Clemson is well on the way to proving that last season’s Elite Eight run was anything but a flash in the pan “It just shows we can still do it,” Hunter said after the Kentucky game. “I think maybe people kind of downed us this year, we didn’t have this or that. But we’re a team that fights. We can compete with anybody.”
Around the rim
- Commissioner Jim Phillips likes to crow about the ACC’s record in March. And it’s a good one, with more wins than any other conference last season to go along with three of the final eight teams playing in regional finals. Not to mention the fact that four conference programs (including Louisville) have won a national title since the SEC’s last champion, Kentucky in 2012. But in order to do well in the NCAA Tournament, you first have to get into the NCAA Tournament. And while there’s still plenty of time and room for growth, there aren’t many ACC teams that pass the eye test right now.
What’s worse, the initial NET rankings that were released last week paint an even more ominous picture moving forward into conference play. Duke is still in good shape at No. 4. So is Pittsburgh at No. 5 and Clemson at No. 18 while North Carolina (No. 26) and Louisville (No. 30) are also in the top 30. But after that, the dropoff is steep enough to base-jump from without much risk of injury. Nine teams, exactly half the league’s current membership, are ranked 89th or lower, with Virginia Tech bringing up the rear, buried at No. 233 behind the likes of Campbell, Tennessee Tech and Southeast Missouri State.
- N.C. State’s difficulties from beyond the three-point line finally caught up with them at the Rady’s Children’s Invitational in San Diego last weekend.

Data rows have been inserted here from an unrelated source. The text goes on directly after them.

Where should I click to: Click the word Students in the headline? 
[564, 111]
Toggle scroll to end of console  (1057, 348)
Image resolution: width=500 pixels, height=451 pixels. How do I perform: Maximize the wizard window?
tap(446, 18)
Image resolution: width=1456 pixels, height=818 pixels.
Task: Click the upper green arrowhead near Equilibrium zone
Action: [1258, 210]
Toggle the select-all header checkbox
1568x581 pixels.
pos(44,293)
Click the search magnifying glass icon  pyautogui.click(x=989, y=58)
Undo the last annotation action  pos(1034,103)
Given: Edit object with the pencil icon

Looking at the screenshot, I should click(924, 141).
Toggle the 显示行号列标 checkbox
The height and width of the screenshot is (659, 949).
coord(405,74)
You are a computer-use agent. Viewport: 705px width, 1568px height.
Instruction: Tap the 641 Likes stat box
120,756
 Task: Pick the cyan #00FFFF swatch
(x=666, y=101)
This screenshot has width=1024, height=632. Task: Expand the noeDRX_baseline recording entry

The Wolfpack were just 4 of 17 from distance in an opening-round loss to Purdue, then went 9 of 23 in a consolation game loss to BYU. Coach Kevin Keatts is hoping that the return of junior guard Mike James will help improve his team’s perimeter shooting. But it doesn’t appear that’s going to happen anytime soon. Asked about James, who averaged 12.6 points and shot 34 percent from beyond the arc for Louisville last season, Keatts said there’s still no timetable for his NC State debut. “I want to temper expectations because I have no idea when he’s going to be out there,” Keatts said on his weekly radio show.
- North Carolina is already dealing with a number of issues, including some sporadic perimeter shooting and the lack of a true inside presence. But now coach Hubert Davis has another pressing concern as his Tar Heels prepare for a pair of important non-conference tests against Florida in Charlotte and UCLA at Madison Square Garden: turnovers. UNC has finished with more turnovers than assists in four of its past five games, including 18 in Saturday’s sloppy win against Georgia Tech. While everyone on the team has contributed to the epidemic, Elliot Cadeau’s ball security problems have been especially troubling. The sophomore had a career-high seven turnovers against the Yellow Jackets and now has 23 over his past five games, three of which were losses. “We’ve just got to do a better job of taking care of the basketball,” Davis said. “We were doing that at an elite level at the beginning of the year and since Maui, we’ve averaged more turnovers than assists, and we really hadn’t played a team that’s pressed or trapped or double teamed. We just have to do a better job there.”
- This week is a light one in the ACC, with most schools taking time off for their semester breaks. Given the results, it’s a good opportunity for several teams to regroup and address some of the issues that have plagued them through the early season. Wake Forest coach Steve Forbes is hoping the opportunity to get in the gym for some extended practice time will help his Deacons find the offensive identity they’ve lacked thus far. “We’ve played 11 games in a matter of a month and three days and had maybe 15 practices,” he said. “We need some time to get together.”